TEXTO DA PÁGINA =
-*-*-
Os puritanos alertavam suas comunidades de que, quando olhamos para fora, contemplamos as pessoas, o resultado é cinismo (sociedade corrompida, moral destruída, políticos mal intencionados, corrupção, decadência, etc); quando olhamos para nós mesmos, nos desesperamos (as tentações, luxuria, vaidade, ira, ressentimento, etc). Parece que não conseguimos avançar na fé e descansar nos braços do Senhor. Vemos o nosso fracasso, e compreendemos que nossas intenções não são fortes o suficientes para glorificar a Deus. Por isto, precisamos olhar para a cruz. Quando olhamos para a obra de Cristo, podemos encontrar descanso para nossas almas. Paulo afirmava o seguinte: “Eu me glorio na cruz!” (Gl 6.10). Em que ou quem estamos nos gloriando? Nos nossos méritos, na nossa justiça própria? Nos trapos morais que apresentamos diante de Deus ou na obra vicária e perfeita de Seu Filho?
Por causa disto, os puritanos diziam: “Cada vez que olharmos para dentro de nós e vermos nosso fracasso, arrogância ou desespero, devemos olhar dez vezes para cruz”.

2. Religiosidade é como fermento: Contamina! Temos apenas duas opções: Ou olhamos para a cruz (O poder do evangelho), ou para nós mesmos (justiça própria). Quando a comunidade cristã aprende a olhar para Jesus, sua reputação e honra – tudo é obra de Cristo. Nenhum mérito, mas plena aceitação.
Apesar disto, temos que considerar que a religiosidade nos atrai: Códigos externos, rudimentos morais, guarda de dias, meses e anos exercem um grande fascínio sobre a raça humana (Gl 4.8-11). Sutilmente a lei nos escraviza. Paulo diz à Igreja da Galácia, que ela havia se afastado do Evangelho e por isto havia perdido a exultação. Por isto perfunta: “O que foi feito da vossa alegria?” (Gl 4.15).
-*-*-
OS DADOS =
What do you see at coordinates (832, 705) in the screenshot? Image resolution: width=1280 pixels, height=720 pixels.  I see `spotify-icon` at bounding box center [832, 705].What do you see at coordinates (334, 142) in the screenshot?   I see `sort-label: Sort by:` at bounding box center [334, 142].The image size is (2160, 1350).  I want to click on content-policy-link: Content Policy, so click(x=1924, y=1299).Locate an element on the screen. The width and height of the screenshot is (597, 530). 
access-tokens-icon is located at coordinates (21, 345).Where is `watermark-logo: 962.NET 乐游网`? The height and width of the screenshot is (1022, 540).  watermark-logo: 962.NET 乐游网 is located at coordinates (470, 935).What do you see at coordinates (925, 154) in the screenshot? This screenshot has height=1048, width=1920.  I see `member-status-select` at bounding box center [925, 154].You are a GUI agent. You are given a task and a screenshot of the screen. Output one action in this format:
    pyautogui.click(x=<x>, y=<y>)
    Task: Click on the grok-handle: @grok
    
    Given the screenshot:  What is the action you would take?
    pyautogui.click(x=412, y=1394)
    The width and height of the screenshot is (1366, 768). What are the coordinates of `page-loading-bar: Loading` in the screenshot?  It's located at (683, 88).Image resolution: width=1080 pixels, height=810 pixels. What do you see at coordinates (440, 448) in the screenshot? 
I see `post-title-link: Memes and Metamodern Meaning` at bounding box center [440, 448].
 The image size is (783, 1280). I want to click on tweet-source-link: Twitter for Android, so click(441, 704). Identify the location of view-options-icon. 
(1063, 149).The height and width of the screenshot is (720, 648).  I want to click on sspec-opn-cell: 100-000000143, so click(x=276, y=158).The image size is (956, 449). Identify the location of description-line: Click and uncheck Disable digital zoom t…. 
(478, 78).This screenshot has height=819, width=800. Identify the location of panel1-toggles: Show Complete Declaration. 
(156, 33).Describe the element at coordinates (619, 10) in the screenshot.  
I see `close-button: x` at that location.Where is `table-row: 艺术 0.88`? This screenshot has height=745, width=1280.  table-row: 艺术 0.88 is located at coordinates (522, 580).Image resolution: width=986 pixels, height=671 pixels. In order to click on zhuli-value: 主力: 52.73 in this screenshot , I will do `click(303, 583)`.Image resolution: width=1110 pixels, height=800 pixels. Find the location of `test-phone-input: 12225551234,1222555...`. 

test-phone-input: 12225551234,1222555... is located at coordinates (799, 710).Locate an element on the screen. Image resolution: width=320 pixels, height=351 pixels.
-*-*-
Dê sequência ao texto sobre os puritanos e a cruz, começando logo após a última frase.

O que Cristo fez na cruz? Ele “nos resgatou da maldição da lei”. O que é isto? Ele assumiu o nosso lugar, tirando de nós todos os encargos, ordenanças e mandamentos que nunca poderíamos cumprir. Ele cumpriu toda a lei, para satisfazer a exigência de justiça que um Deus santo requer, e nos trouxe para o domínio da graça, que se realiza em nós por meio do poder do Evangelho que nos é comunicado pelo Espírito Santo.
Os religiosos contaminam os outros com ensinamentos focados na habilidade humana, no esforço humano e na competência pessoal. Jesus adverte: “Acautelai-vos do fermento dos fariseus”. Tome cuidado! Isto pode ser atraente, mas é fermento do mal, que leveda toda a massa.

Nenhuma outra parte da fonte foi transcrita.